Le preacher détient la vérité en entraînement (et plus encore) et s’indigne devant le manque de connaissances flagrant de ses collègues et de ses clients. Il a une opinion « fondée » sur tout (art, droit, bourse, et bien sûr tout ce qui touche l’entraînement). Ses connaissances sont immenses et il est de son devoir de convertir le plus grand nombre d’individus que ses convictions sont celles qui doivent prévaloir en tout temps et pour tout le monde. On retrouve souvent le preacher dans des discussions animées où il défend avec acharnement ses convictions. Encore plus étrange, même lorsqu’il a tort, le preacher cherchera à avoir tout de même raison.

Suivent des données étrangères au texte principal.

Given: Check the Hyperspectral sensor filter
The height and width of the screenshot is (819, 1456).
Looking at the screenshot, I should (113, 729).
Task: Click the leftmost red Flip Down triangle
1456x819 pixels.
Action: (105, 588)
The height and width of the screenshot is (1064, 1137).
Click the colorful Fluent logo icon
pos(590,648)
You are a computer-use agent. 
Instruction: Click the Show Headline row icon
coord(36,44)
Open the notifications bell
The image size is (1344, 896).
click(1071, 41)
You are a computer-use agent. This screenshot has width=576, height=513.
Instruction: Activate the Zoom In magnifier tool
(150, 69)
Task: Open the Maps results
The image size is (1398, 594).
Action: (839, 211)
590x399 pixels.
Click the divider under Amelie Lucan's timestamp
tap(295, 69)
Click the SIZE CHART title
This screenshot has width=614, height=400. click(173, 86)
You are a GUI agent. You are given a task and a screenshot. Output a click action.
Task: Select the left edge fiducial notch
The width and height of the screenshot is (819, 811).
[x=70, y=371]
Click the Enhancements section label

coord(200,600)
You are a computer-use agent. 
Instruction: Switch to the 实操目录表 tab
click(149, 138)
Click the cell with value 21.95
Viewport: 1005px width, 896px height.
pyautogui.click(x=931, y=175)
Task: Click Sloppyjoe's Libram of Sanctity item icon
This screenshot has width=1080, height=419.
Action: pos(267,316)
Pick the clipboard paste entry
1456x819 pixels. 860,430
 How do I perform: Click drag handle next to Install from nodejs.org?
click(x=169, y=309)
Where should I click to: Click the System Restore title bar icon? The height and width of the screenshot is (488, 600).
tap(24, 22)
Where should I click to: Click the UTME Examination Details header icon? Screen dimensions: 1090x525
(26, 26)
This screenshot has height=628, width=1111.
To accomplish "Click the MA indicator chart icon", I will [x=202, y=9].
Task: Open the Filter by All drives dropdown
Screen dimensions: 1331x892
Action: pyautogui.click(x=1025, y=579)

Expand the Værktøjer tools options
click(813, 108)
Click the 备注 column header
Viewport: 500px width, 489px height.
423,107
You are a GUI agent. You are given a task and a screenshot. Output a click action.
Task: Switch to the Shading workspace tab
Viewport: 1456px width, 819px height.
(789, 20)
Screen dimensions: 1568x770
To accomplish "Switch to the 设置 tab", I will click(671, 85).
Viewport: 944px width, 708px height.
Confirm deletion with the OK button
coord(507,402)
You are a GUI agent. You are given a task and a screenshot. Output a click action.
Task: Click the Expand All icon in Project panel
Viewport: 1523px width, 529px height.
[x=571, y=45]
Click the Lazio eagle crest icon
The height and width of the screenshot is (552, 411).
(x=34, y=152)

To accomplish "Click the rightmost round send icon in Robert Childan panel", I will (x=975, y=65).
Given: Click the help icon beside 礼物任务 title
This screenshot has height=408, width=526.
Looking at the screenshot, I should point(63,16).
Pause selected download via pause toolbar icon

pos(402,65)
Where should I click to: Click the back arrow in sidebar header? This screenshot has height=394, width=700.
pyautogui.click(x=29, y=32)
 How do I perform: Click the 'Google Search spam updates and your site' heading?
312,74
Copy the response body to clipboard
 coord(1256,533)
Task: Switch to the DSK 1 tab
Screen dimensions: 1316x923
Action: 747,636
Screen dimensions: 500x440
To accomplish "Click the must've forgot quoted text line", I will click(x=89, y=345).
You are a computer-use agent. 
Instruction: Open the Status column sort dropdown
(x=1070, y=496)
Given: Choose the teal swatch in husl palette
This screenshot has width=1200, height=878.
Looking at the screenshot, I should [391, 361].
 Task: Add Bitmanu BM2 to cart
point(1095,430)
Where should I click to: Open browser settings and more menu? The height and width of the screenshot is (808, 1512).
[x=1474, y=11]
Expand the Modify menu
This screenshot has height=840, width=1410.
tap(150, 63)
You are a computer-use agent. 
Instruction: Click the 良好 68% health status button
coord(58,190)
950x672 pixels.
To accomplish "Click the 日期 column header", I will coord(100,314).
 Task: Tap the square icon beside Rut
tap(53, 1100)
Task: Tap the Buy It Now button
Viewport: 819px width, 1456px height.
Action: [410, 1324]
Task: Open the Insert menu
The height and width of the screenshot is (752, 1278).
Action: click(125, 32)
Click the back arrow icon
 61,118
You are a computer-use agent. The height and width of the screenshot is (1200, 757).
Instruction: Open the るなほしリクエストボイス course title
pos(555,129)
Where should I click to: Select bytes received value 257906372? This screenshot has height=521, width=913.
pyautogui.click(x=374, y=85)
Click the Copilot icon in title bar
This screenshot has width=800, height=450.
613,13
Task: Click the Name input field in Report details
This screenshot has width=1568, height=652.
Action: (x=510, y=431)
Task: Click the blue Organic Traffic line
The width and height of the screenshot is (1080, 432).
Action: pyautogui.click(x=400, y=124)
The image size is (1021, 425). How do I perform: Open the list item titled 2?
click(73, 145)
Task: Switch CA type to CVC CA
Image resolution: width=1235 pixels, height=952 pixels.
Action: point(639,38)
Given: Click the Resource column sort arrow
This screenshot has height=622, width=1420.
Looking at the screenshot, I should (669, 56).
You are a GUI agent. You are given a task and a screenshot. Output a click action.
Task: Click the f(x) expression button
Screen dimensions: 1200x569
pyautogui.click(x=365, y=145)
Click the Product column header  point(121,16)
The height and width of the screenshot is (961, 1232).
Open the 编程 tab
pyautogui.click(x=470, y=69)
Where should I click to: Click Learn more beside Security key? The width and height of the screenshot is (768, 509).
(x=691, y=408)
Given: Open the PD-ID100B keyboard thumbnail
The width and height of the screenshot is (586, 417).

Pour le preacher, il est essentiel d’avoir un auditoire qui abonde dans le même sens que lui, qui boive ses paroles. Il retire également de la satisfaction lorsqu’il réussit à convaincre de futurs clients de suivre sa bonne parole. Il réussit lorsqu’il est en mesure d’obtenir un auditoire suffisamment important, une raison pourquoi on le retrouve souvent à la radio ou encore à la télé. Son niveau de connaissance en entraînement est généralement de moyen à bon.

L’intello (nain-t-ello)

L’intello a possiblement lu tout ce qui pouvait avoir été écrit au sujet de l’entraînement. Il connait les études, leur auteur, des mots longs comme le bras et étrangement, il ne sourit que rarement. Il présente souvent une première impression dégageant de la frustration et il n’hésite pas à reprendre régulièrement ses interlocuteurs s’ils se trompent. Il démontre souvent maladroitement son savoir et souffre d’un manque crucial de « timing » dans ses interventions. Il est affecté par un manque de crédibilité provenant de son physique ou de son faible niveau de performance. Bref, il impressionne peu par son physique et tant qu’il ne parle pas, sa crédibilité est pratiquement nulle. L’intello passe énormément de temps à chercher les dernières études et à approfondir les dernières théoriques. Il est bien plus à l’aise devant un écran d’ordinateur que dans un gym. Il n’est pas rare que ce dernier ne devienne complètement déconnecté de la réalité de l’entraînement et qu’il ne soit pas en mesure de mettre en pratique ses connaissances. Son manque d’expérience de terrain jumelé parfois à des connaissances théoriques extrêmes peut donner lieu à des situations très cocasses dans un centre sportif. Son niveau de connaissance théorique en entraînement est impressionnant, mais sa capacité à mettre ses connaissances en pratique est souvent de faible à moyen.

Le markêteux (mar-kè-teu)

Le markêteux se caractérise par son immense et insatiable désir de faire de l’argent. Afin de réussir à atteindre ses lucratifs objectifs, le markêteux a recours à de nombreuses stratégies marketing inspirées des plus infâmes infopubs de fin de soirée. Habituellement, sa stratégie de prédilection repose sur les vulnérabilités de ses clients. Rapidement, le markêteux cible les points faibles de ses futurs clients et met subtilement en place un ou plusieurs stratagèmes pour les attirer à lui. Il dira à ses victimes exactement ce qu’elles souhaitent entendre (que cela soit vrai ou faux) et établira rapidement sa crédibilité en utilisant des photos de ses clients qui ont réussi ou encore utilisera des termes scientifiques (appropriés ou non) afin d’intimider intellectuellement ses futurs clients (avez-vous remarqué qu’en entraînement, lorsque quelqu’un ne comprend pas quelque chose, il est d’usage de faire comme si on comprenait? On se tait et on se dit que la personne doit sûrement savoir de quoi elle parle…). Le markêteux justifiera sans aucune hésitation chacune de ses actions et adaptera les justificatifs en fonction de son interlocuteur. Son réel désir d’aider ses clients passe uniquement par l’argent qu’il peut générer. Il réussit parce qu’il est en mesure de berner ses clients et de jouer sur les faiblesses en tant que consommateur. Son niveau de connaissance en entraînement est de moyen à bon, mais ses forces résident dans ses connaissances en marketing.